The samples of different genders showed significant differences in the blunt marginal branch of left-handed branch × 1, diagonal branch of D1 × 1, and the manifestation of ms PV. Patients with left circumflex branch occlusion are mostly male and tend to be younger. In this sample, different genders showed significant differences in the blunt limb of the left branch × 1, the diagonal limb of D1 × 1, and the manifestation of ms PV. This statistically significant effect has been shown in other studies to be a statistically significant atherogenic effect on men (21); the risk status of men with coronary artery disease is more serious than that of women (22).

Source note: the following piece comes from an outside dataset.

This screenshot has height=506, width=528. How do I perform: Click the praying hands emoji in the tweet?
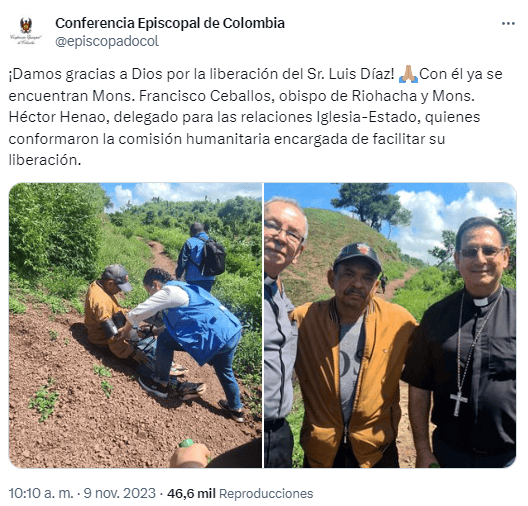pos(408,74)
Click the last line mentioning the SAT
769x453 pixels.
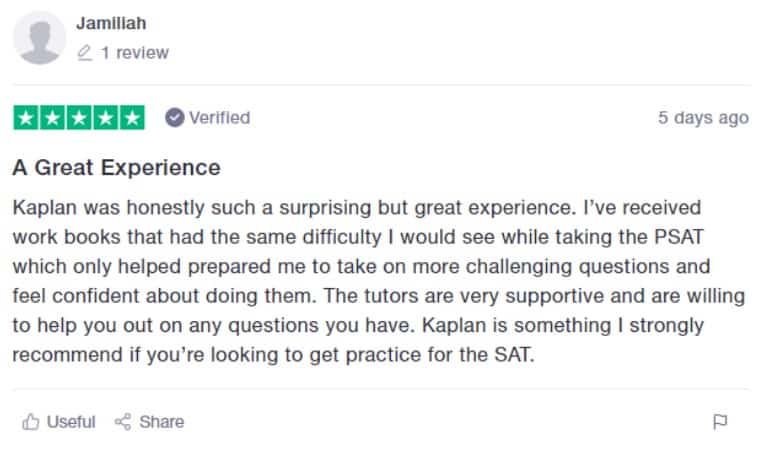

Age was positively correlated with the left IMT and right IMT, respectively. This indicates that with an increase of age, the left IMT and the right IMT increase. Due to the increase of minimum microvascular resistance, aging is related to the progressive panmyocardial injury of coronary vasodilation ability (23).

Conclusions

A total of 215 patients (128 males and 87 females) with CHD were analyzed with SPSS. The obtuse marginal branch of the left circumflex branch, the diagonal branch, and the ms PV representative were analyzed by an independent-sample t-test in different ages and sexes. Complications of CHD and family medical history were analyzed through variance analysis, a chi-square test, etc. The study aimed to find the correlation between these variables.

In this sample,

Samples of different genders showed significance in the obtuse marginal branch of the left circumflex branch × 1, the diagonal branch D1 × 1, and the ms PV representation. Patients with left circumflex branch occlusion are more male and tend to be younger.

Age displayed a positive correlation with the left IMT and right IMT. This indicates that as age increases, the values of left IMT and right IMT increase.

Samples of different CHD types showed significance in the obtuse marginal branch of the left circumflex branch × 1, the middle part of the RCA × 1, and the middle part of the left anterior descending branch × 1.5. For non-ST-segment elevation angina pectoris with acute total vascular occlusion, the left circumflex artery is the most common, followed by the RCA and anterior descending branch.

Ultrasound of the carotid IMT in patients with CHD can predict changes in the left ventricular function, but no specific correlation between left and right common carotid intima-media thicknesses was found.

Samples with or without a medical history of ASCVD showed significance in the branch number of coronary vessel lesions. The value of the branch number of coronary vessel lesions in patients with ASCVD is higher than in those without ASCVD.

Whether there is any complication is significant with the distance of left circumflex branch × 1, the middle segment of left anterior descending branch × 1.5, and the distance of left anterior descending branch × 1. For patients without complications, the values in the distal left circumflex branch × 1, the middle left anterior descending branch × 1.5, and the distal left anterior descending branch × 1 were higher than those in patients with complications.

The VTE scores showed a positive correlation with the proximal part of the RCA  × 1, the branch number of coronary vessel lesions, the posterior descending branch of the left circumflex branch × 1, the distal part of the left circumflex branch × 1, and the middle part of the left anterior descending branch × 1.5. The higher the value of the VTE score, the higher the values of these six items.